----- Records for this task
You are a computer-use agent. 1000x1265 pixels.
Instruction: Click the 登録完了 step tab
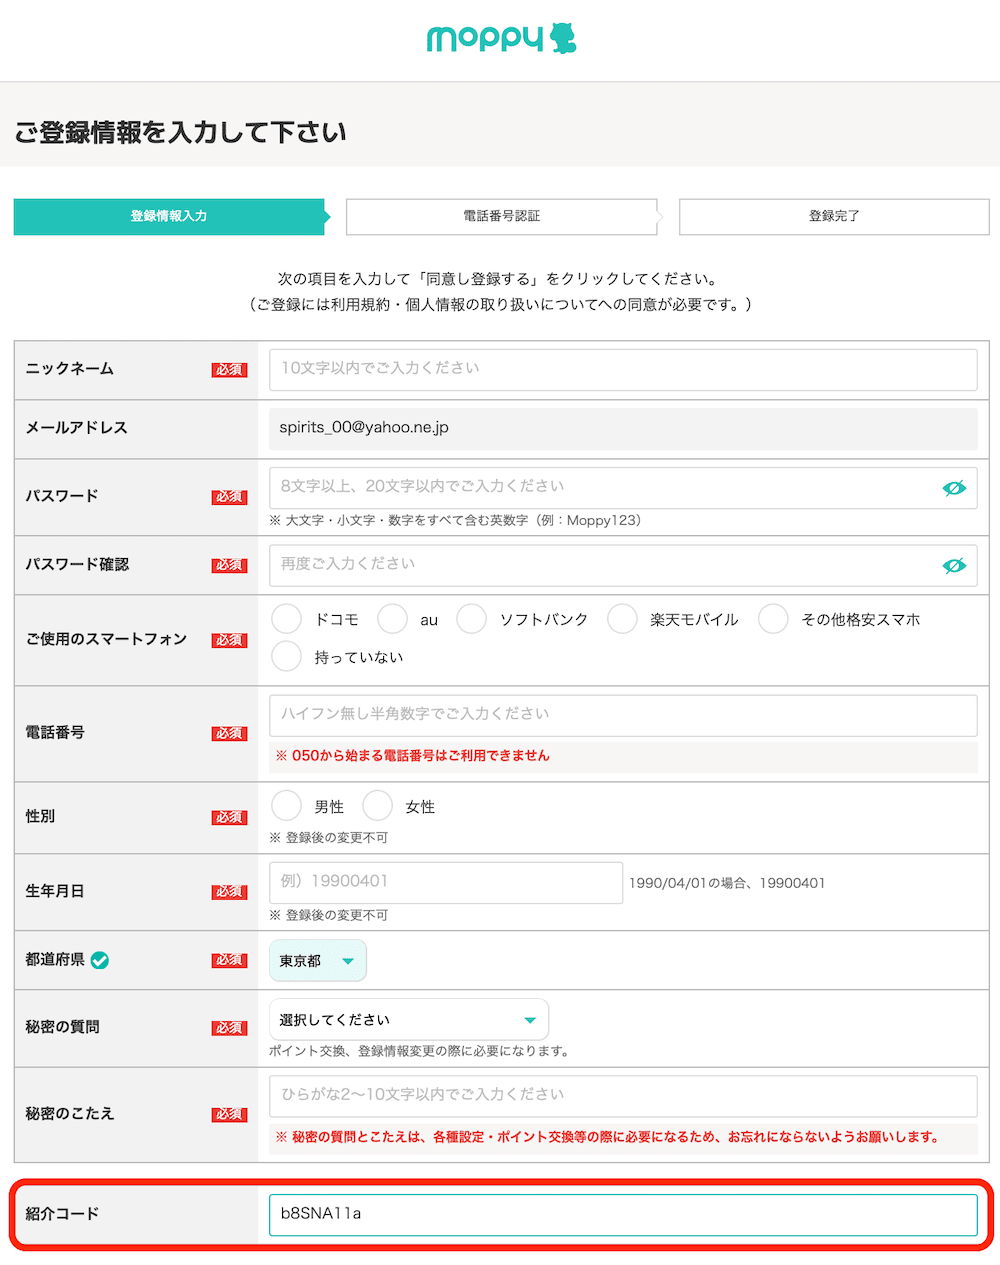click(833, 216)
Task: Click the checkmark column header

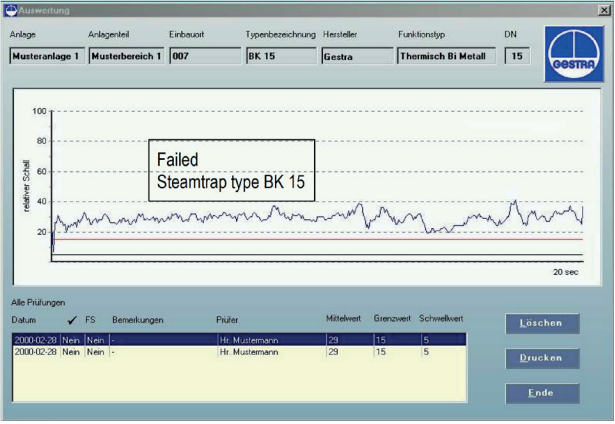Action: (x=70, y=320)
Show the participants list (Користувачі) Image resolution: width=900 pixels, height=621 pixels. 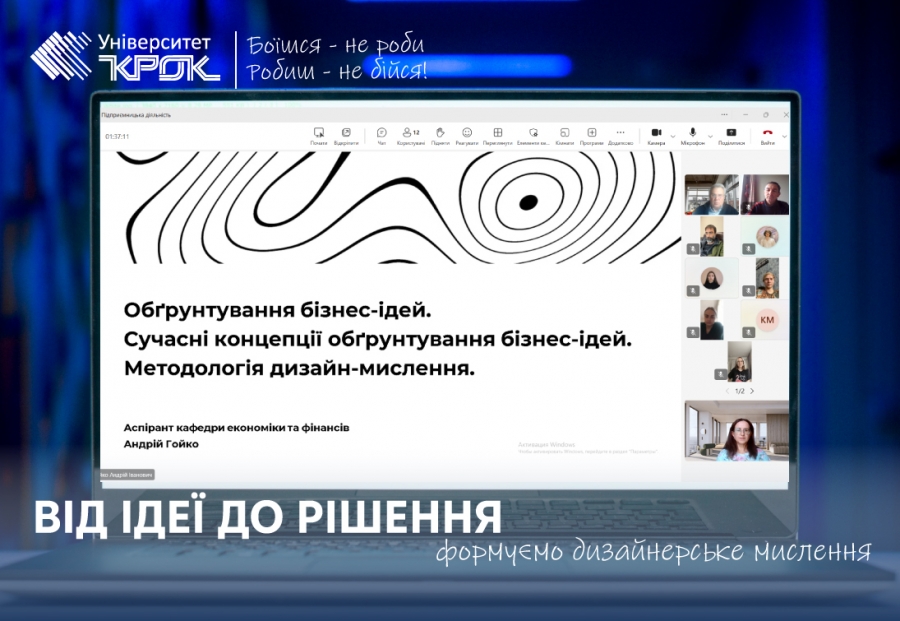(410, 133)
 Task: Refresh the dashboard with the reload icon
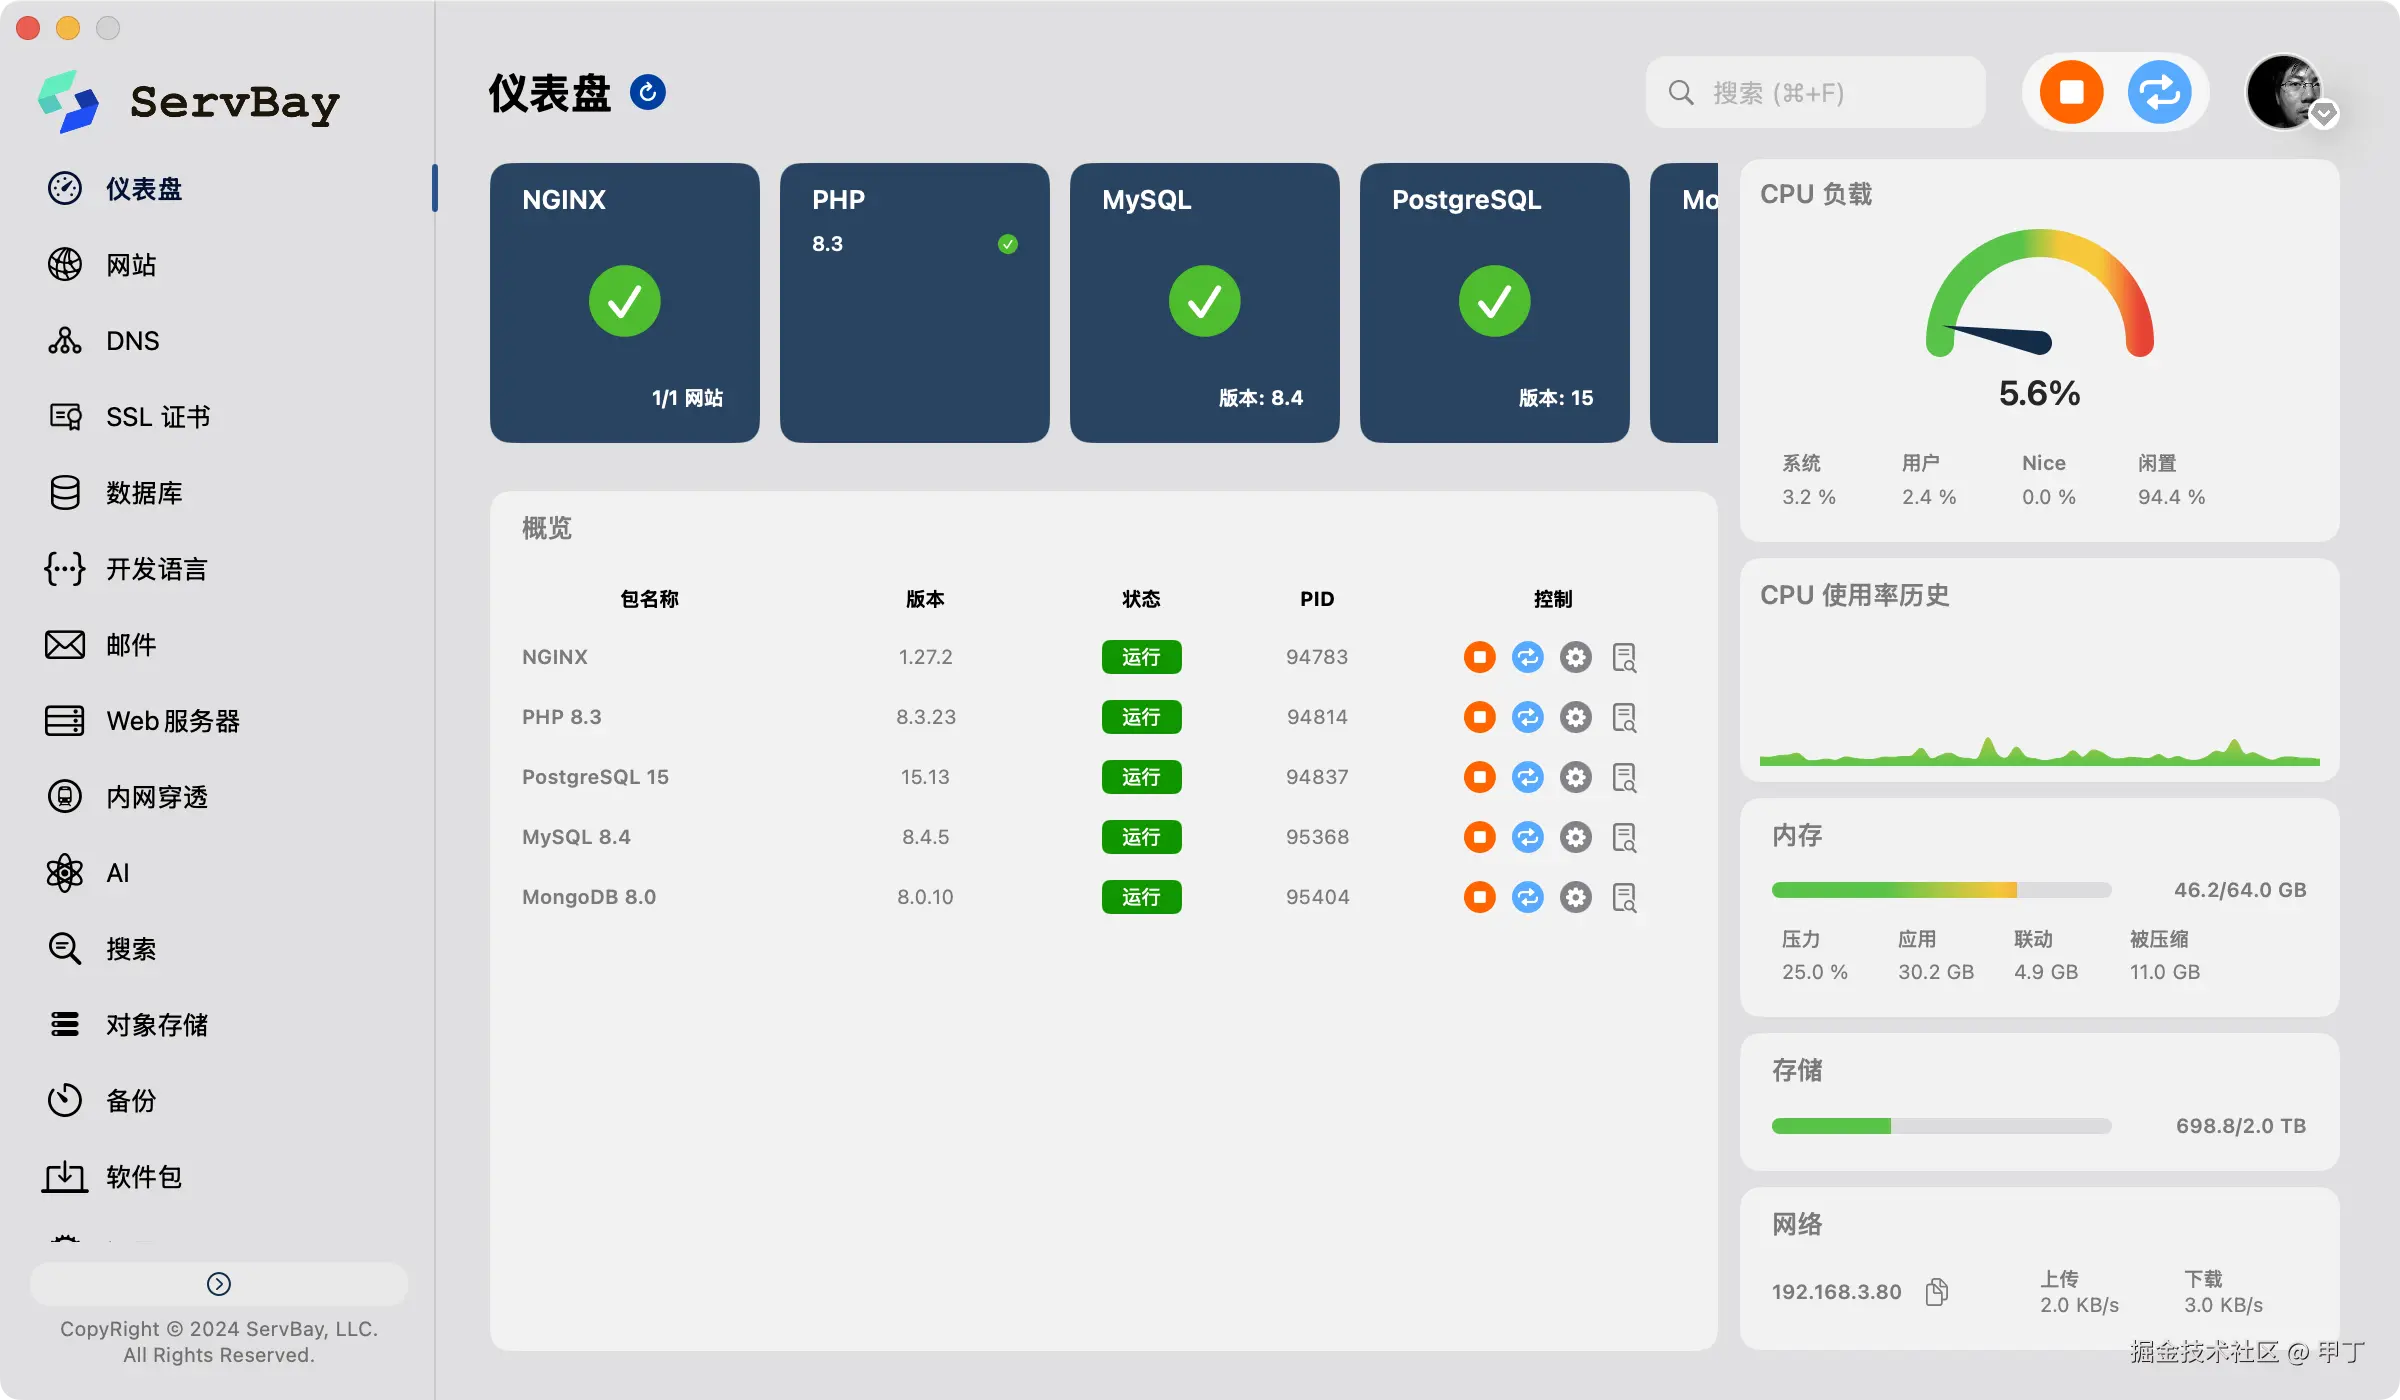(x=649, y=91)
----------
### Task prompt
Render the part of the records from the line containing "Task: Refresh the" through the end of the records as a Markdown table with the columns Row and Line, one numbered row per line and blank lines omitted. Leave the pictures out.

### Full output
| Row | Line |
|---|---|
| 1 |  Task: Refresh the dashboard with the reload icon |
| 2 | (x=649, y=91) |